- EXERCISE DETAILS:
Please lay out everything from the start of the data down to the line that contains "tap(577, 252)", both ends included, as a Markdown table with the columns Row and Entry. Give each line its row number and skip blank lines.

- ENTRIES SHOWN:

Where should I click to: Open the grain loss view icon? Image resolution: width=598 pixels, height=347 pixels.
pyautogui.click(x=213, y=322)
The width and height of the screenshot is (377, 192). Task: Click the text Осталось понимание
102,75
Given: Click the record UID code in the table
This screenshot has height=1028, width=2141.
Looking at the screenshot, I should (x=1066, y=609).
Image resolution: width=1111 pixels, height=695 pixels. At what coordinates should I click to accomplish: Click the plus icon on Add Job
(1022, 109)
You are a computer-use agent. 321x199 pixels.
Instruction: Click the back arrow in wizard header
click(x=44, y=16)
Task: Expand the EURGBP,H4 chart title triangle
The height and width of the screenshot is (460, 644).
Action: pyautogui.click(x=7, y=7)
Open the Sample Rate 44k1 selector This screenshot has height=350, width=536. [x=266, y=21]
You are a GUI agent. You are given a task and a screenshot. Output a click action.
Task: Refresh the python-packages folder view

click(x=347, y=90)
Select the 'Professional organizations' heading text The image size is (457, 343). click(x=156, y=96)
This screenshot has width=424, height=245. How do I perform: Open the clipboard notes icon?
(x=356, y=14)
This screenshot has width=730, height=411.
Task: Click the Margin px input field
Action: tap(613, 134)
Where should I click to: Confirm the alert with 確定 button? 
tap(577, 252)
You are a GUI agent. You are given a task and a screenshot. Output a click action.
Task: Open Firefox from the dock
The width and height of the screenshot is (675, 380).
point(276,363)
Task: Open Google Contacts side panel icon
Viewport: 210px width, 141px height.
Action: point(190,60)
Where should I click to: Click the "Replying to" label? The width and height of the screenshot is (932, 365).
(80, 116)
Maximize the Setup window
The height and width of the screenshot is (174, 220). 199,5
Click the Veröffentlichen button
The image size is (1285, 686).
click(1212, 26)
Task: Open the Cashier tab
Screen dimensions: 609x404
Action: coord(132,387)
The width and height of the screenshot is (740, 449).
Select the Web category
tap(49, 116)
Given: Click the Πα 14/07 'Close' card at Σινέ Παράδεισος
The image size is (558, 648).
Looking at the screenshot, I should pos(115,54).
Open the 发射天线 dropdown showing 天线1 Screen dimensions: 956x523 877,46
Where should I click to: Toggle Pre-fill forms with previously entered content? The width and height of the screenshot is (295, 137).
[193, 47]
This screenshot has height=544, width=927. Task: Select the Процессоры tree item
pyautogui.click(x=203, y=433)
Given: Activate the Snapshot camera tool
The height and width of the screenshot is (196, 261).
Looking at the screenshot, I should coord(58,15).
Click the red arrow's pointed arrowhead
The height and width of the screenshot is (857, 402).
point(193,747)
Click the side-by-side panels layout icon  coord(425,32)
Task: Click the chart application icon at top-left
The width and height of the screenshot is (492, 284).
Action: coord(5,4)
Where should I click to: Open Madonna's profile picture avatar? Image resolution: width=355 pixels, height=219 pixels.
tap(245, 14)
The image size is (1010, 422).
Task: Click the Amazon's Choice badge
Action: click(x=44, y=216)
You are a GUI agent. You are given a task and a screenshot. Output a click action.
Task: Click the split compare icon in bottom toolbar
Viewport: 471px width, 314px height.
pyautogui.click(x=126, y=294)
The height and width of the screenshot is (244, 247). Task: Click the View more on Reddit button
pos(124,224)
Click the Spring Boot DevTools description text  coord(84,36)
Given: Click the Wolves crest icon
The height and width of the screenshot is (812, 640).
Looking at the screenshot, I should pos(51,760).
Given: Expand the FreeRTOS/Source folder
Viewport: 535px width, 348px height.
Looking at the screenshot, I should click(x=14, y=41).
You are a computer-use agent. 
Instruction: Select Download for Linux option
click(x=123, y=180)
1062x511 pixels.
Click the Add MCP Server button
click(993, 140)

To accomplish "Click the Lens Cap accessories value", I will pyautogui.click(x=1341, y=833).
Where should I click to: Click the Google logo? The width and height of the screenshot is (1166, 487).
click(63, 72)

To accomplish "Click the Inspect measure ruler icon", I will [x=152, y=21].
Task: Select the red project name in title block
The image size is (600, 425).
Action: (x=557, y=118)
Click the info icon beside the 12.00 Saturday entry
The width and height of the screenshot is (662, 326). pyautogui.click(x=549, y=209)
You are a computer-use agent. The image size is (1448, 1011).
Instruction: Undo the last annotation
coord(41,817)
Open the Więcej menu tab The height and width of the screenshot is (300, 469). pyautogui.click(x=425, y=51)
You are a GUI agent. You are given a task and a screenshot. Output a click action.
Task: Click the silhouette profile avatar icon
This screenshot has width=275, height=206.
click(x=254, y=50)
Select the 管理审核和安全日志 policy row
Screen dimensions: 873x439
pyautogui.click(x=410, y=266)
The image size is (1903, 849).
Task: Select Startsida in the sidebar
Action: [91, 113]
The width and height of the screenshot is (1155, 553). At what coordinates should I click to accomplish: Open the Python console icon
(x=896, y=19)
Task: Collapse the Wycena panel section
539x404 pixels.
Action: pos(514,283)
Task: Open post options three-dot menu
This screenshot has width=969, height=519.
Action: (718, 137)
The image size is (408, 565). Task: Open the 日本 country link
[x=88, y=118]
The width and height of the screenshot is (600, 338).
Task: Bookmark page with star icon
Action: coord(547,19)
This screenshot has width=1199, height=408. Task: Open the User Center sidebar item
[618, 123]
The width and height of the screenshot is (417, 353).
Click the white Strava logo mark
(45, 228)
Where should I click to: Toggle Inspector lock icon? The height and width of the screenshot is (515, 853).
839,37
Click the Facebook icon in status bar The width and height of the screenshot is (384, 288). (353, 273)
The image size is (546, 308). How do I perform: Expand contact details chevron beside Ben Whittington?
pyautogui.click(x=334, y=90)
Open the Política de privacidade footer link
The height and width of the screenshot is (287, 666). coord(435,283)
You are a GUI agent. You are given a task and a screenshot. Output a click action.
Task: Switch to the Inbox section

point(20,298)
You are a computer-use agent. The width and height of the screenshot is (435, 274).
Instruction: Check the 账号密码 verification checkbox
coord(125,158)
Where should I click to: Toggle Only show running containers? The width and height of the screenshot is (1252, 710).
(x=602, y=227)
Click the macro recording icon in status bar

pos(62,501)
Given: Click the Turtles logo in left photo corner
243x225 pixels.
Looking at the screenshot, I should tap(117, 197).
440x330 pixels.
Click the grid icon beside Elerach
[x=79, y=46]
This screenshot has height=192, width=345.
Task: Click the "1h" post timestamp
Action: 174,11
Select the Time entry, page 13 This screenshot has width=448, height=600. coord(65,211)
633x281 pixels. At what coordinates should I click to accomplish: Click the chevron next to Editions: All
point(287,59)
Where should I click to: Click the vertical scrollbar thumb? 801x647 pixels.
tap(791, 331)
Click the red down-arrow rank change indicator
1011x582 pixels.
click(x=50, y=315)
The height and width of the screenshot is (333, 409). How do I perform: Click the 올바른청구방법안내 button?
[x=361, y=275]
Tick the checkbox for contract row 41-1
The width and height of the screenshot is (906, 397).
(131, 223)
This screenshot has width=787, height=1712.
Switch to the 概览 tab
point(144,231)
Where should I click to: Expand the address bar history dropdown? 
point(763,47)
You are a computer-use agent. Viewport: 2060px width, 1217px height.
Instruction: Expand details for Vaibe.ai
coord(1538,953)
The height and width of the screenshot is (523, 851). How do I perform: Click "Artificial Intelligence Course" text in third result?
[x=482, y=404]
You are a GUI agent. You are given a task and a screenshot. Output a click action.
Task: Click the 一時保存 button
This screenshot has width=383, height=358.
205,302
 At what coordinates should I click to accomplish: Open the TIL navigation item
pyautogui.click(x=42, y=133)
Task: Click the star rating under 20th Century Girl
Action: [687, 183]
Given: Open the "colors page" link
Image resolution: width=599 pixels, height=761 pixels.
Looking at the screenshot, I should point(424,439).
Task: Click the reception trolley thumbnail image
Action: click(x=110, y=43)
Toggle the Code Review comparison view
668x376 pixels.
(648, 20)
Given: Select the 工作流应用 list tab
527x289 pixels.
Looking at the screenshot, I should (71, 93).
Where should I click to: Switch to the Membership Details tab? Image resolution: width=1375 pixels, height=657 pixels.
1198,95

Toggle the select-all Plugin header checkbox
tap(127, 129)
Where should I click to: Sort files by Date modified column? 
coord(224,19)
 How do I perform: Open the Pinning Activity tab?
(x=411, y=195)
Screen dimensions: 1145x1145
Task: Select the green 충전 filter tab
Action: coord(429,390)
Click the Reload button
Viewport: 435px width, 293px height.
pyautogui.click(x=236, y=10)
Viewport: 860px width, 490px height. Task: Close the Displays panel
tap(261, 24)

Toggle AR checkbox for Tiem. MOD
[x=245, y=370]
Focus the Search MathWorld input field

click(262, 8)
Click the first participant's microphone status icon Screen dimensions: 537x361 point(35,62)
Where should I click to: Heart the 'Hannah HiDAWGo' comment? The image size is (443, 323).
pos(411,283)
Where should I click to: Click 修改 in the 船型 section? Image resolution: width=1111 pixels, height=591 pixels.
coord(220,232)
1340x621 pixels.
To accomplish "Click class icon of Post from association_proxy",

- COMPLETED TASK:
| Row | Entry |
|---|---|
| 1 | Where should I click to: Open the grain loss view icon? Image resolution: width=598 pixels, height=347 pixels. |
| 2 | pyautogui.click(x=213, y=322) |
| 3 | The width and height of the screenshot is (377, 192). Task: Click the text Осталось понимание |
| 4 | 102,75 |
| 5 | Given: Click the record UID code in the table |
| 6 | This screenshot has height=1028, width=2141. |
| 7 | Looking at the screenshot, I should (x=1066, y=609). |
| 8 | Image resolution: width=1111 pixels, height=695 pixels. At what coordinates should I click to accomplish: Click the plus icon on Add Job |
| 9 | (1022, 109) |
| 10 | You are a computer-use agent. 321x199 pixels. |
| 11 | Instruction: Click the back arrow in wizard header |
| 12 | click(x=44, y=16) |
| 13 | Task: Expand the EURGBP,H4 chart title triangle |
| 14 | The height and width of the screenshot is (460, 644). |
| 15 | Action: pyautogui.click(x=7, y=7) |
| 16 | Open the Sample Rate 44k1 selector This screenshot has height=350, width=536. [x=266, y=21] |
| 17 | You are a GUI agent. You are given a task and a screenshot. Output a click action. |
| 18 | Task: Refresh the python-packages folder view |
| 19 | click(x=347, y=90) |
| 20 | Select the 'Professional organizations' heading text The image size is (457, 343). click(x=156, y=96) |
| 21 | This screenshot has width=424, height=245. How do I perform: Open the clipboard notes icon? |
| 22 | (x=356, y=14) |
| 23 | This screenshot has width=730, height=411. |
| 24 | Task: Click the Margin px input field |
| 25 | Action: tap(613, 134) |
| 26 | Where should I click to: Confirm the alert with 確定 button?  |
| 27 | tap(577, 252) |